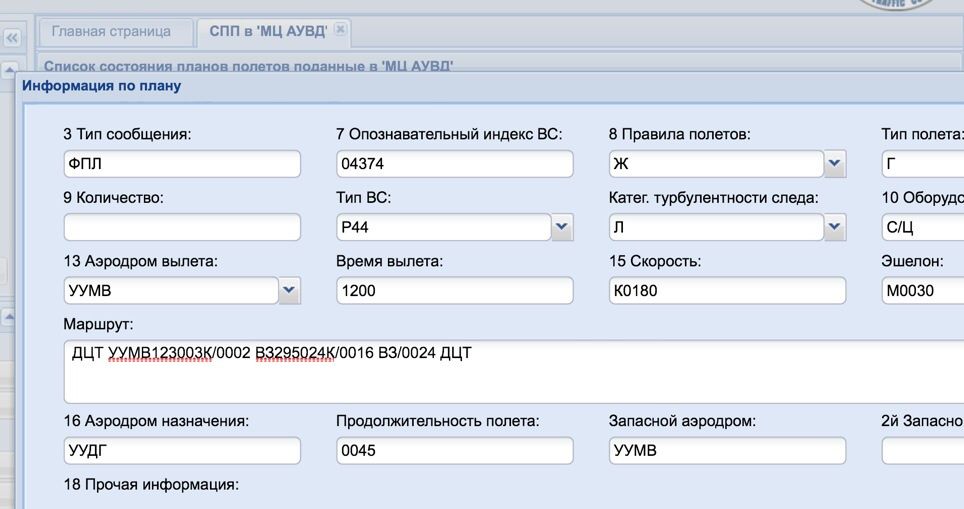
Task: Expand the Аэродром вылета dropdown arrow
Action: pyautogui.click(x=289, y=291)
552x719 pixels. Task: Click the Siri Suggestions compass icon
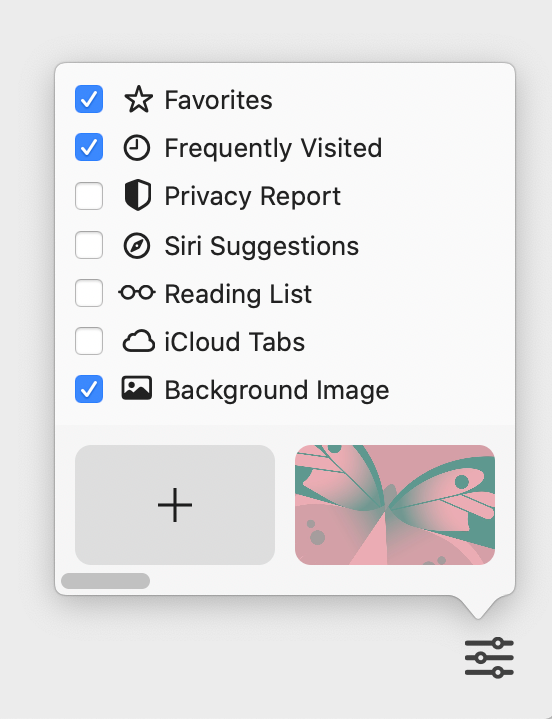pyautogui.click(x=137, y=245)
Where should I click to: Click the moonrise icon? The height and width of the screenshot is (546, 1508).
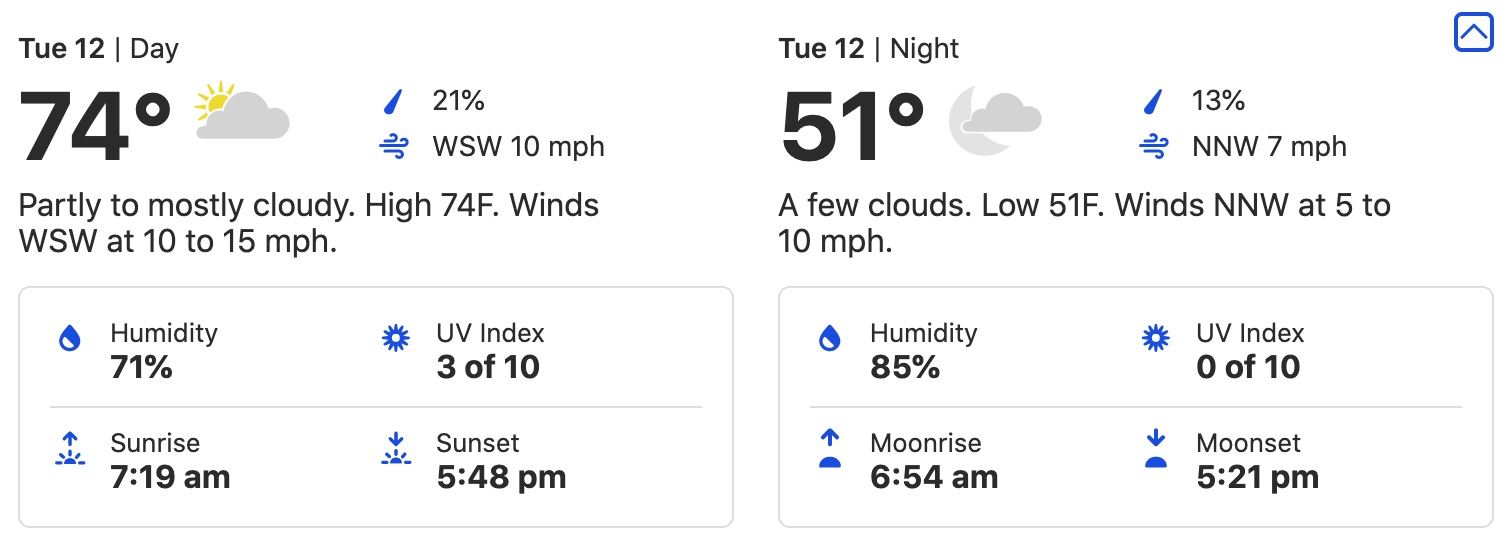pyautogui.click(x=829, y=449)
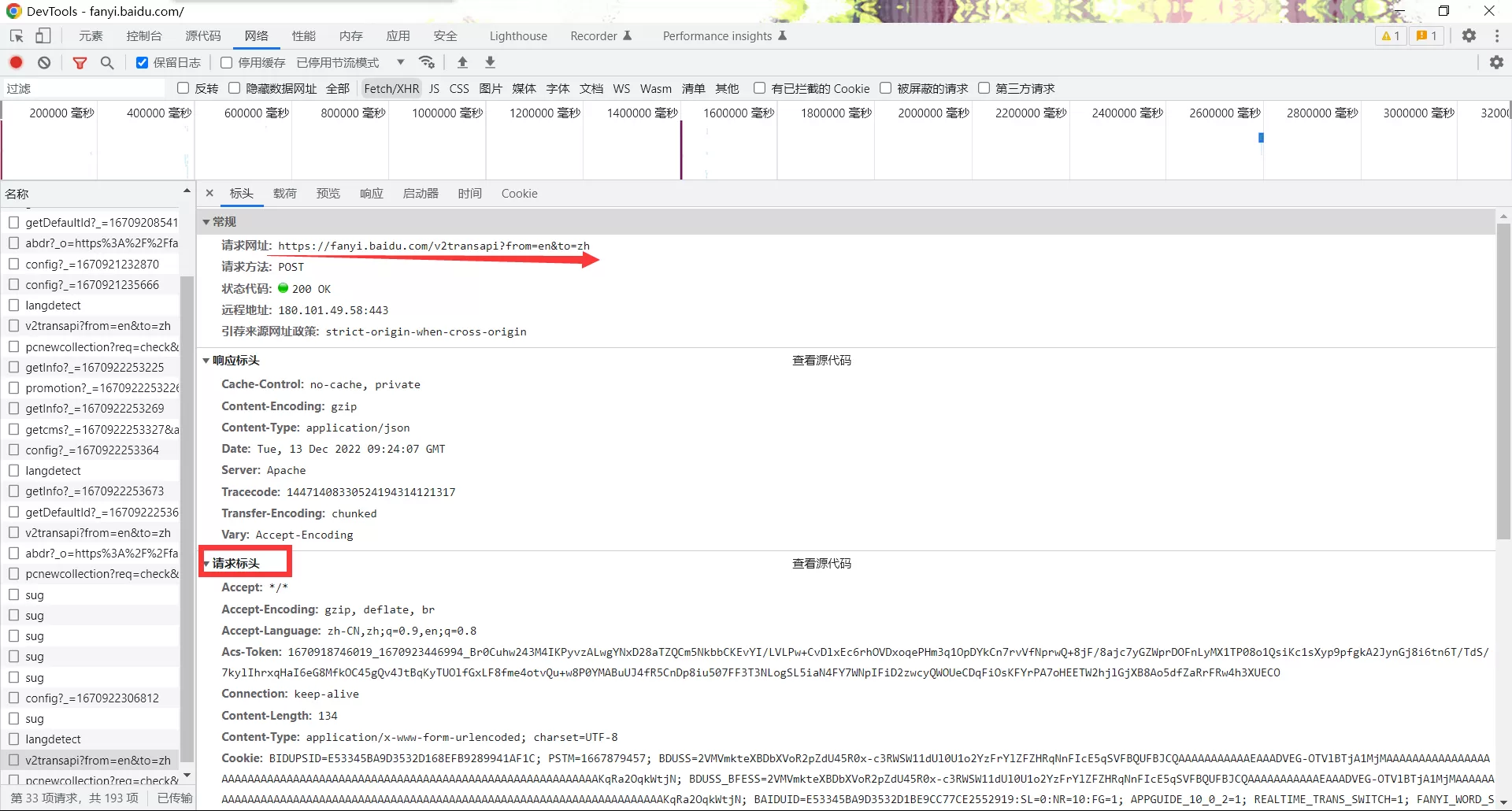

TASK INSTRUCTIONS: Leave every picture out and return exactly the lines from the one holding "552x719 pixels. Task: Click" through the end of the records above, both ends included, and nothing more.

RESPONSE TO THE TASK:
552x719 pixels. Task: Click the Siri Suggestions compass icon
pyautogui.click(x=137, y=245)
Where should I click to: Click the moonrise icon? The height and width of the screenshot is (546, 1508).
pyautogui.click(x=829, y=449)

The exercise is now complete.